La piazza si presenta incantevole, specialmente durante il periodo primaverile (vedi foto), con il suo tipico verde quasi prorompente e i suoi magnifici fiori. Eppure, nei secoli passati, essa fu teatro di tragiche esecuzioni o di indicibili sofferenze che la memoria milanese, rituffatasi nella storia, non ha affatto dimenticato.

Vorremmo anzitutto citare Gian Giacomo Mora, un tranquillo barbiere della zona, accusato di essere un untore ai tempi della peste del 1630. Egli fu giustiziato qui dalle autorità spagnole assieme al suo amico dichiarato complice, di nome Guglielmo Piazza, un innocuo e umile lavoratore della lana. Le torture subite dai due sono inenarrabili.

I briganti seicenteschi Giacomo Legorino e Battista Scorlino furono impiccati qui. Essi si erano macchiati di decine di omicidi presso il Bosco della Merlata, situato alla periferia occidentale della nostra città, ove infierivano sistematicamente sui malcapitati viandanti, depredandoli e spesso uccidendoli.

E che dire delle streghe del Seicento arse vive in piazza Vetra? Ricordiamo Anna Maria Pamolea (la padrona) e Margarita Martignone (la sua serva), dapprima strangolate e poi bruciate; Elisabetta Arienti detta la Fabene e Isabella Arienti, condannate al rogo nel 1603 per aver compiuto diavolerie e infine una certa Gabbana la Montina.

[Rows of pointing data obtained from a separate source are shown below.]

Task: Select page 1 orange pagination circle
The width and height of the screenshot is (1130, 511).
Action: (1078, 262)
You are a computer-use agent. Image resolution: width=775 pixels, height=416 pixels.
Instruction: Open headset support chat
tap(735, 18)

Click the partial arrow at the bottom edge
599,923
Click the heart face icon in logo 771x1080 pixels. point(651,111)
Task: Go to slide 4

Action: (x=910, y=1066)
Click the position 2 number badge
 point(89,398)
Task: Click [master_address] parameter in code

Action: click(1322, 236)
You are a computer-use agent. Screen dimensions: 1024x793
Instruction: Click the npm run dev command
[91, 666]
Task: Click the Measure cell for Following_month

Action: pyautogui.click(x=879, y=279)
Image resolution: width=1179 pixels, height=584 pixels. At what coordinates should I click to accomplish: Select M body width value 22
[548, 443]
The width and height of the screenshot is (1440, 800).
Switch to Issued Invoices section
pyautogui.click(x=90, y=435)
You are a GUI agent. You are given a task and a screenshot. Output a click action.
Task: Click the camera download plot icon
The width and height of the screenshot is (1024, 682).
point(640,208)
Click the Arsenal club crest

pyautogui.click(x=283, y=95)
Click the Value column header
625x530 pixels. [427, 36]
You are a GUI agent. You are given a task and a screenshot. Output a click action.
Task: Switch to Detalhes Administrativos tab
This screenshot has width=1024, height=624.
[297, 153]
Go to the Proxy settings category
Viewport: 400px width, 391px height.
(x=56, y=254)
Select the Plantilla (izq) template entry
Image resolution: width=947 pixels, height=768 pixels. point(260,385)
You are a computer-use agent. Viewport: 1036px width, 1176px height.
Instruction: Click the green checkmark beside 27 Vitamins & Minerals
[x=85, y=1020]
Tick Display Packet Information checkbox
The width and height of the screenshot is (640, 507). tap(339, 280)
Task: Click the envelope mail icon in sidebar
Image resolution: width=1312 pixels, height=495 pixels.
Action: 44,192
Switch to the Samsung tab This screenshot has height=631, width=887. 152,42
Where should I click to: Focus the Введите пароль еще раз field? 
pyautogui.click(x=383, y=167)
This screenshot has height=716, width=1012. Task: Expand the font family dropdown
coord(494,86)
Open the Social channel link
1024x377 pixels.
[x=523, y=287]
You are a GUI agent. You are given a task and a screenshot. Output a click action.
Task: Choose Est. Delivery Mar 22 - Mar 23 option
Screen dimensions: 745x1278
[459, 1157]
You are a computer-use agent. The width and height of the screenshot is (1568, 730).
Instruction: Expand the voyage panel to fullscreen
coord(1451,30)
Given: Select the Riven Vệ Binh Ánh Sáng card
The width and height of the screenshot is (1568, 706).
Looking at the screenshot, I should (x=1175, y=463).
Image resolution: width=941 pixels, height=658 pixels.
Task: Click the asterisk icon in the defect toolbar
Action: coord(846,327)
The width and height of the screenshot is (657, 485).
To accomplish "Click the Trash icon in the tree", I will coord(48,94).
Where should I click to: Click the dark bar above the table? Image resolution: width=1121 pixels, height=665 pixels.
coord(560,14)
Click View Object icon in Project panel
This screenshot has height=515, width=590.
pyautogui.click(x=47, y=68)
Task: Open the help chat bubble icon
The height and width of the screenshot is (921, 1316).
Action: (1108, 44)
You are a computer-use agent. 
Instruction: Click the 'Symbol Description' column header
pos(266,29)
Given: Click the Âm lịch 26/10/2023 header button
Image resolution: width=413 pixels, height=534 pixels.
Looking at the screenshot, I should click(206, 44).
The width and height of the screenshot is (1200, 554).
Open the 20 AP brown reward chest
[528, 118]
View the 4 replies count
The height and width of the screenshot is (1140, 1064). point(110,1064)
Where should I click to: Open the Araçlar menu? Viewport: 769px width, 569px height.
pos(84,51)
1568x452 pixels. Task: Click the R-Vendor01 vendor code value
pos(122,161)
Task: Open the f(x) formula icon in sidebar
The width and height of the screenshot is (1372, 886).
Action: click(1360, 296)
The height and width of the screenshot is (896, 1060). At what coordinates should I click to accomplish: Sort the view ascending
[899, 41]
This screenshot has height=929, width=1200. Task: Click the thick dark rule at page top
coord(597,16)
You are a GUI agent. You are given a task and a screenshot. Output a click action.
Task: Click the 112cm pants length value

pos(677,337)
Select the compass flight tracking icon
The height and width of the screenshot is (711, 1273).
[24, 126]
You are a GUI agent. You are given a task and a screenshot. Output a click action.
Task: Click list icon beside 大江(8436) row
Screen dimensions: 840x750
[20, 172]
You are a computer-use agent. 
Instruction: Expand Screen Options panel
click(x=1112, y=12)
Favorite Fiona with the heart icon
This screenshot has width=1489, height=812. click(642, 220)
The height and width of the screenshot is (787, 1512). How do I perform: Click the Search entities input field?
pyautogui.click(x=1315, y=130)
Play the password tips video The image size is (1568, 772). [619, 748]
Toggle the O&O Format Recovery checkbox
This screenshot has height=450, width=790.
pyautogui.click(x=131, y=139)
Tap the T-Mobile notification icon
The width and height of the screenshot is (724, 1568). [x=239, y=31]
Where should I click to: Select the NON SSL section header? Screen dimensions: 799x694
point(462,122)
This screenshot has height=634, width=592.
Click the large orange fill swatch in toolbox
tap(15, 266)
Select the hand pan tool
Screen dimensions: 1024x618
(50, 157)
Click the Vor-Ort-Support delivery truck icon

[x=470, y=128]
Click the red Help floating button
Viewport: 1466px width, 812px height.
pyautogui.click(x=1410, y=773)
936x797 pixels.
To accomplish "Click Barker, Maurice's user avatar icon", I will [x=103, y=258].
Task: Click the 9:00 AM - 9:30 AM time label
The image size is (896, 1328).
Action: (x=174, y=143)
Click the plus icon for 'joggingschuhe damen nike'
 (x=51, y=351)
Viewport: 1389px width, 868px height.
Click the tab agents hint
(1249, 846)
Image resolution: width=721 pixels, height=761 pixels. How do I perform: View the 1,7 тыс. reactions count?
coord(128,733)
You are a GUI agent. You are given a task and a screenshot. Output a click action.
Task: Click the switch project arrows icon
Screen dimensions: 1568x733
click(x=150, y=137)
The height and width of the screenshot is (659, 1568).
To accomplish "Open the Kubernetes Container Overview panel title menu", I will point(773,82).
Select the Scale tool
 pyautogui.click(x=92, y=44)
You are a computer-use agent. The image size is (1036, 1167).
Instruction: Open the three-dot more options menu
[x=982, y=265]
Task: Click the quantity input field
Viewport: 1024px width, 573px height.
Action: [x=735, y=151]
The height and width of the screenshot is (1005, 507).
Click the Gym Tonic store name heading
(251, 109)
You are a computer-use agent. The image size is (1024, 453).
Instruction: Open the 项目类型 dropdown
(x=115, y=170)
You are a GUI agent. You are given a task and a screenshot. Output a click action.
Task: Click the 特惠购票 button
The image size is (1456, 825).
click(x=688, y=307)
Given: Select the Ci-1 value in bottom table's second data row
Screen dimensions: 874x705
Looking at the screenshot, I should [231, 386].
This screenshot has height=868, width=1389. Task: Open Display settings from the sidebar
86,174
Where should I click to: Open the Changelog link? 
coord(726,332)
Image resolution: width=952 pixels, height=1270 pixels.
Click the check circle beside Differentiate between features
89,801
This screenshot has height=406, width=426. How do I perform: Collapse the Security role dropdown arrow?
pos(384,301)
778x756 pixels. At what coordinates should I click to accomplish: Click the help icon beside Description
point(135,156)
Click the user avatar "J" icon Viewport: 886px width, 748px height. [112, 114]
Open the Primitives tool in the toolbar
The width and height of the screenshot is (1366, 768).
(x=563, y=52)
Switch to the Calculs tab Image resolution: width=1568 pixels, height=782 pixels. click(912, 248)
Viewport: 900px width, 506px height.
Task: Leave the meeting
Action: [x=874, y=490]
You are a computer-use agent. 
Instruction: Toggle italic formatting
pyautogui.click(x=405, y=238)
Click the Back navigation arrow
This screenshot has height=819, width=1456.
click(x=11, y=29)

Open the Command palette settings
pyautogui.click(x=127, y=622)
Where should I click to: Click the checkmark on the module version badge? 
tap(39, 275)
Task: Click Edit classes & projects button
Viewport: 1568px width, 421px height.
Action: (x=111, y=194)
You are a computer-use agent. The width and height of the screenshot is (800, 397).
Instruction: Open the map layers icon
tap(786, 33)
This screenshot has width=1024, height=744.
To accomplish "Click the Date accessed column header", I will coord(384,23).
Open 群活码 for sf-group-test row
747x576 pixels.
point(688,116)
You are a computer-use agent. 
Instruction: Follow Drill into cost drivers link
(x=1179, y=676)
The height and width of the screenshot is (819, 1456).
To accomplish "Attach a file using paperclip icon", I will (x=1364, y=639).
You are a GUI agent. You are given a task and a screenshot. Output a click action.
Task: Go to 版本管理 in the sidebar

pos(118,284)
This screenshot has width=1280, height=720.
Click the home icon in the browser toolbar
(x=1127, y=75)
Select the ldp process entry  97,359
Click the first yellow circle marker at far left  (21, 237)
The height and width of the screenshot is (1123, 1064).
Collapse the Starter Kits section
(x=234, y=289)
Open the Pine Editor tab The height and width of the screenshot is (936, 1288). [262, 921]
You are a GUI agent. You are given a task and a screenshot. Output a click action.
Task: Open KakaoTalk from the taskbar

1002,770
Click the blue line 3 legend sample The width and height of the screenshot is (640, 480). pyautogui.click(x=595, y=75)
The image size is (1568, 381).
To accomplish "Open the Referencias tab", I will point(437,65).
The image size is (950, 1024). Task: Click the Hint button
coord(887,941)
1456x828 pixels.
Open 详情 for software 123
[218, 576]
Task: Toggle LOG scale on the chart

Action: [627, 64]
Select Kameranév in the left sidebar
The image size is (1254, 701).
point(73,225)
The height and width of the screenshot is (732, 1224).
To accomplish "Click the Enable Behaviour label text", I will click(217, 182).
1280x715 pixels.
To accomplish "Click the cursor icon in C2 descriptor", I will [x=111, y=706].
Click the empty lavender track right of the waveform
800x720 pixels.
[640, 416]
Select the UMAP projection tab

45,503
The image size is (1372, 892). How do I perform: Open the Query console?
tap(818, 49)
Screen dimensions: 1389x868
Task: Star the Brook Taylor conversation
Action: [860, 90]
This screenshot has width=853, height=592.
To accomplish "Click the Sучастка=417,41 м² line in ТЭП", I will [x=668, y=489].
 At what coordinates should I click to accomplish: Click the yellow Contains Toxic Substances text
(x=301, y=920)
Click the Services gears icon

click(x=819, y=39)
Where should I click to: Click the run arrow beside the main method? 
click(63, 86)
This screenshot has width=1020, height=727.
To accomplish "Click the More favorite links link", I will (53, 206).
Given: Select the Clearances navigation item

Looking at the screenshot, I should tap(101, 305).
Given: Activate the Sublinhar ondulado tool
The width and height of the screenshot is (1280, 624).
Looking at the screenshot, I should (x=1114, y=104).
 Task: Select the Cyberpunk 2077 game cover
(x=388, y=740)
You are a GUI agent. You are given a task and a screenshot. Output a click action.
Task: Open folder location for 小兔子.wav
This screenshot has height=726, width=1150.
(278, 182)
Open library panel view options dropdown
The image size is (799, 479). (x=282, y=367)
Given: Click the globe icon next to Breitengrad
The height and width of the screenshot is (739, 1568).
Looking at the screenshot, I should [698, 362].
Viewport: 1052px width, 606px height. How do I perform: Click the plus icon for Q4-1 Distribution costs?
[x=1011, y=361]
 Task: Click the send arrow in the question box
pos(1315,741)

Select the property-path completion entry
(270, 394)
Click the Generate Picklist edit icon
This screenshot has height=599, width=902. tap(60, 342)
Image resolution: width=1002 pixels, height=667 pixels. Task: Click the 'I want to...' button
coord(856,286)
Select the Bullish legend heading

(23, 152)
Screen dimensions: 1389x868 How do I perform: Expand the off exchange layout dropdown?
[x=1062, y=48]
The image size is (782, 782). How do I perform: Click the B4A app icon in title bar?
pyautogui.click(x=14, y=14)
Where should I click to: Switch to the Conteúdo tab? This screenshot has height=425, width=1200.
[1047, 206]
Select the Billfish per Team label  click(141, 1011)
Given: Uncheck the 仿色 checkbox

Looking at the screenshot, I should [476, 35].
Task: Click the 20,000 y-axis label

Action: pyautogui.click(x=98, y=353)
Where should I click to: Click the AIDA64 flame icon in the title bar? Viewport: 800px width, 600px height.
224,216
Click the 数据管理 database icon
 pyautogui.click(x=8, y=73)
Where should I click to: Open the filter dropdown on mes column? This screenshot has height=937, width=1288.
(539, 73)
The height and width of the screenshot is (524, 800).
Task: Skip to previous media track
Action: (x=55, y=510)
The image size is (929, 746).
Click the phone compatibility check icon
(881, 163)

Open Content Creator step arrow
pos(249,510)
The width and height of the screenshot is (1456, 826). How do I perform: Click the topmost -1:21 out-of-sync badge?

Va tuttavia menzionato che la piazza fu pure luogo di tristi vicende, non legate a colpe personali, ma a deplorevoli condizioni di lavoro. Qui, nel Medio Evo, scorreva un piccolo corso d’acqua, la Vetra per l’appunto, ove i conciatori della zona vi facevano defluire fetidi residui, il cosiddetto “carniccio”, provenienti dallo scarto delle pelli. Gli artigiani del quartiere assumevano per un tozzo di pane giovanissimi ragazzi, i quali, vuoi per le fatiche sopportate durante i loro incarichi presso varie concerie (sino a quindici ore di lavoro al giorno), vuoi per la denutrizione, si ammalavano spesso e purtroppo decedevano. A seguito di tali penose morti e degli scarichi decisamente nauseabondi, il luogo venne ricordato con il triste nome “Ponte della morte”.